Back on the home page I noticed this:
EPA intends to propose a rule to control storm water from, at minimum, newly developed and redeveloped sites, and to take final action no later than November 2012.
It's looking worse by the minute. That "at minimum" seems to hint that you won't even have to disturb the soil to earn their oversight and 53 hours of filling out surveys. We shall all share in the pain. 

I can't imagine any good coming from all this forced data reporting.  Is Carol Browner, Obama's EPA chief with socialist ties, planning on using us to glean information in order to advance the administration's environmental agenda?

Lest anyone think of taking this "request" for information lightly, the questionnaire for local governments states the following on page 3:
EPA has authority to administer this questionnaire under section 308 of the Clean Water Act (Federal Water Pollution Control Act, 22 U.S.C. Section 1318). Participation in this questionnaire is mandatory, and you are required to respond. You must retain a copy of the completed questionnaire for your files. EPA may contact you with follow-up questions to clarify your answers. Late filing of the questionnaire, or failure to follow any related EPA instruction, may results in civil penalties, criminal fines, or other sanctions provided by law including the possibility of fines and imprisonment. [Emphasis in original.]
The EPA will give me 60 days before declaring my return late and moving onto those civil penalties, criminal fines, and imprisonment -- all over bureaucratic paperwork. EPA bureaucrats have hearts just brimming with compassion and good will.

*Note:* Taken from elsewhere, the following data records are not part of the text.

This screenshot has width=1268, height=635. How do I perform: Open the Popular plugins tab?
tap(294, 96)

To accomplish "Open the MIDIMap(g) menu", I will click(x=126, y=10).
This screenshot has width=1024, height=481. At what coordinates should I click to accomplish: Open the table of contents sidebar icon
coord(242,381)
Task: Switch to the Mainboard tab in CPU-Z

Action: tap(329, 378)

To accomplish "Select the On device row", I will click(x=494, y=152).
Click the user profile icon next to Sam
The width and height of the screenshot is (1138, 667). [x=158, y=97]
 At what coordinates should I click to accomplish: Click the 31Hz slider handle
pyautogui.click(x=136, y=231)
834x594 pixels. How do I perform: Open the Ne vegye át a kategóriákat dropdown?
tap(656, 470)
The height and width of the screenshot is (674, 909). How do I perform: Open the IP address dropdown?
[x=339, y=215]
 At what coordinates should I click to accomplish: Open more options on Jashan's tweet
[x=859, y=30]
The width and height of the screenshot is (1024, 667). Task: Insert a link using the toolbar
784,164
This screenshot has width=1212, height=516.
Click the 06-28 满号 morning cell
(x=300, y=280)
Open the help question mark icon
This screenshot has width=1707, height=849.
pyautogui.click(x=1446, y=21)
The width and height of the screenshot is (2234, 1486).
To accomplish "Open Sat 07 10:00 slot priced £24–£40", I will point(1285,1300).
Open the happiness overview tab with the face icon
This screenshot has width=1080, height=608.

My governmental entity will probably fall under the umbrella of our local conservancy district, which may help provide some of the background information necessary for us to fill out the survey. Or maybe the conservancy district will fill it out for us for a fee, or maybe we can hire someone to fill it out.

But why? Why must local governments and private citizens incur this cost and expend this effort to facilitate bureaucratic snooping and advance the left's environmental agenda? With all the money they've been throwing around lately, they could at least pay for their heavy-handed requirements. A little stimulus money would help financially strapped small government agencies, but that isn't part of the agenda.

Just so there is no misunderstanding, I lean pretty green when it comes to clean air and water, and I deal with residents with flooding problems from ill-planned development and poorly uncontrolled runoff on a regular basis. I know there are environmental boundaries that have to be maintained, but this is clearly outside the parameters of acceptable oversight. The environmental movement has become so radical as to be an easily identified hazard to American life, and the EPA is not on my list of favorite agencies. The final straw came when they threatened fines because our firemen washed their fire engines in a building that didn't have the right kind of drain.

This isn't how a democratic (Democrat, apparently yes; democratic, no) government treats its local governments and private citizens. Threatening criminal fines and jail time over mandatory, uncompensated 53-hour surveys is criminal itself. 

Nancy Brown is a township trustee in Clark County, Ohio.